Wanted: IMC Metrics to Measure Results

Recently, I was in a meeting where we were evaluating the results from our 2012 marketing communications efforts.  Based on our metrics, we met our overall objectives, generating positive results from our media, advertising, external web and other initiatives.  It was all good.

But we are now in 2013 and as we all know, today’s already complex communications environment continues to change at a rapid pace. Moreover, executives today not only depend on marketing communications to improve brand image and protect reputations, they also expect to see qualitative and quantitative evidence of how marketing communications is helping to achieve strategic objectives and contribute to the bottom line (Bradley, 2011).  As a result, the need to ensure we have the right measurement and evaluation tools in place for tracking and reporting our performance is more important than ever.

A key question in the process is how to engage ever-expanding social media platforms such as blogs, Twitter, Facebook and others. This short video clip featuring Jon Iwata, Senior Vice President of Marketing and Communications at IBM and chairman of the Arthur W. Page Society sums it up nicely: https://www.youtube.com/watch?v=Xtgyx9jXlSI

Indeed, engaging social media can be a bit daunting, especially for organizations that are accustomed to controlling all aspects of their communications (Hamilton, 2006, p. 14).  It also creates the need to establish the appropriate set of metrics to assess and report results.

Social media and metrics to measure results is certainly a hot topic these days.  Fortunately, the news is good.  According to Young (2010), “the accessibility of data, and the speed at which it is available, has made it easier for marketers to evaluate and optimize campaigns with higher precision.  Marketers have been able to adjust a campaign as it evolves, fine-tuning efficiency and response.  New media-measurement techniques have allowed marketers to test and improve each campaign over time, changing creative, media placement, position and timing” (Young, 2010, p.23).

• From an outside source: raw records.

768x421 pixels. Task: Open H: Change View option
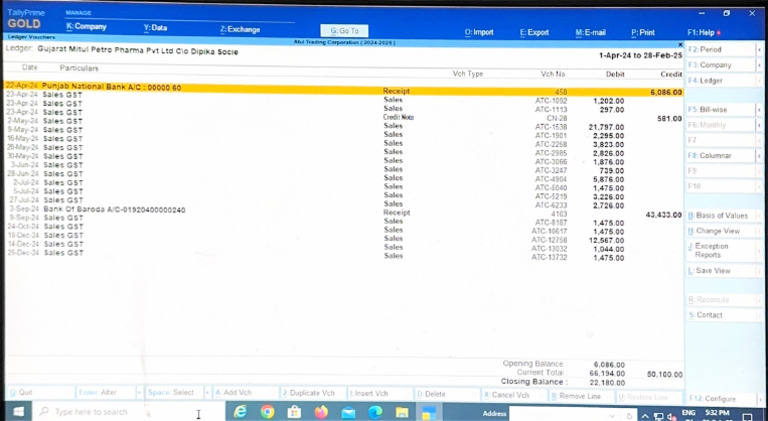click(x=717, y=230)
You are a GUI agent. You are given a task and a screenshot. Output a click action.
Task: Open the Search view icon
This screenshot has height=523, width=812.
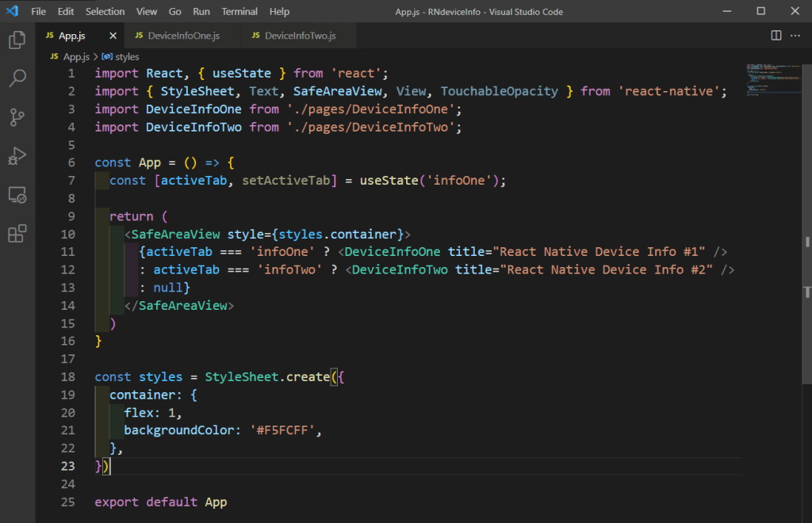coord(17,78)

Because of the need for effective tools for measuring and reporting results of marketing communications, advice abounds in literature, reports and blogs by various experts in the community.  One example is a report by the Altimeter Group entitled, “The Social Media ROI Cookbook:  Six Ingredients Top Bands Use to Measure the Revenue Impact of Social Media.”  It includes rich data and expert advice on qualitative and quantitative approaches to measuring the impact of social media on the bottom line.

Although there is clearly no “one size fits all” to addressing the challenge of measuring marketing communications, this report and others like it provide useful tips and techniques that are worth consideration.  But, like our rapidly changing environment, I’m sure this is a process that will continue to evolve.


Bradley, B. (2011). Five metrics and an ‘MBA’ to help measure the effectiveness of media coverage. PR News, 67(26), n/a.

Hamilton, N. (2006, Sep 04). Today’s media relations rules. PRweek, 9, 14-15.

Patterson, L. (2007). Taking on the metrics challenge. Journal of Targeting, Measurement and Analysis for Marketing, 15(4), 270-276.

Young, A. (2010). Brand media strategy: Integrated communications  planning in the digital era. New York: Palgrave Macmillan.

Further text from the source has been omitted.